Well, rather than recognizing the epistemic and ethical humility that is, I believe, entailed by a focus on imperfection and messy narratives, Church X instead operates according to what I will call a hermeneutics of silenceBy “hermeneutics of silence” I mean to indicate a general way of interpreting texts and one’s communal identity that simply refuses to ask questions regarding the interpretation of texts and communal identity.  This is not a problem if you have a clear criteriological statement that guides such omission.  For example, consider how this might work regarding social ethics: The Southern Baptist Convention’s pro-life stance makes it reasonable to conclude that at least part of being a Southern Baptist means dealing with this stance as the “official” position of one’s community.  Southern Baptist communities are not refusing to have a conversation about a specific issue because of the issue itself (namely, not talking about abortion because abortion is divisive in the cultural and political context), but instead they have located themselves in a particular place regarding that issue and then are quite willing to have conversations beginning from those assumptions.  So, it is quite plausible for a member of a Southern Baptist church personally to hold a pro-choice view, say, but in so doing, she would understand the tension between her view and the views of the community to which she belongs.  Yet, it is clear that a conversation between this person and her church could occur (at least structurally, regardless of the likelihood in practice) in a way that allows both interlocutors to understand each other and clearly identify the points at issue between them in light of other shared commitments.  Ironically, what was perceived as the very divisiveness of the us/them dichotomy that characterizes some denominationalism is precisely what might allow for real questions to occur within specific frames.

Alternatively, when a “come-as-you-are church” meets someone who begins to question exactly what it means to “come as you are” or wonders who it is that is included in the “you” in this statement, then things begin to break down.  Surely the real point of such a claim is “come as you are and be transformed,” but when you inquire into exactly what such transformation entails and whether it is required to be a Christian and whether it is only a theological development or also includes ethical and political transitions, etc. the invitation to “come” seems to get quickly rescinded because of the underlying worry about divisiveness that is woven into the communal identity.  Because of the refusal to engage in discussions that “divide,” such questions can be perceived as themselves corrosive to the identity of the church.  This has definitely been the case at Church X.  For example, recently I attempted to teach a small group at Church X on “Christianity and Social Justice in a Postmodern World.”  My reading list included such names as Tony Campolo, Randall Balmer, Brian McLaren, Ron Sider, Anne Lamont, and a few others.  As proposed, the small group was going to cover the following issues: evangelical political history, the relation between church and state, race, gender, sexuality, the environment, economics and poverty, and all within the context of postmodern culture.  Given the characteristics of Church X outlined above and labeled as (1-4), I was quite surprised when I was told by several members of the pastoral staff that they would have to “approve” my reading materials.

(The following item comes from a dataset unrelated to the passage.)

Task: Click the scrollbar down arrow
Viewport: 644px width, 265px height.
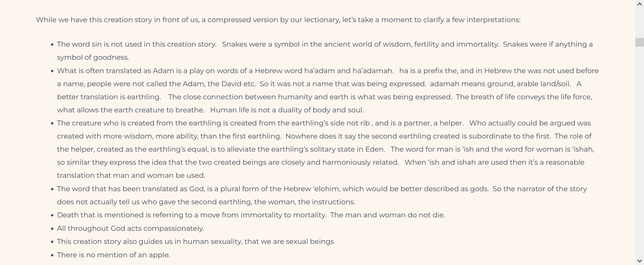Action: [x=640, y=261]
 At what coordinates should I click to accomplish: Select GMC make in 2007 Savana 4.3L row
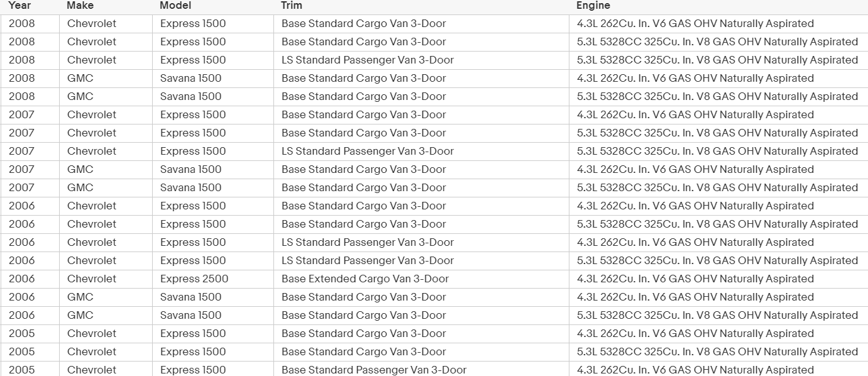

My first response was that this seemed like a sensible request of all small group leaders just so there was some general oversight on behalf of the church leadership.  However, I quickly learned that this was not really what was going on.  Instead, after a long conversation with one of the pastors, I discovered that the real issue was a concern that my discussion of these topics was “straying from the message of Christianity and Church X.”  When I then demonstrated that all of the people I was going to be reading with the small group were themselves identified with evangelical Christianity and nothing in the syllabus conflicted with any of the statements of doctrine or practice affirmed by Church X, I was informed that the problem was in my attempt to raise questions regarding how Christianity stood in relation to social issues themselves.  After asking for some clarification, I was told that Church X was a pro-life, pro-family, and pro-marriage community and that my reading list was seemingly in conflict with these positions.  In response, I pointed out that these three “pro” statements were not part of any of the communal belief statements of Church X.  Nonetheless, I explained that it was my own concern for these notions that motivated my engagement with such issues as educational achievement gaps, economic inequalities, environmental justice, and health-care.  I also noted that there was substantial ambiguity built into such “pro” phrases.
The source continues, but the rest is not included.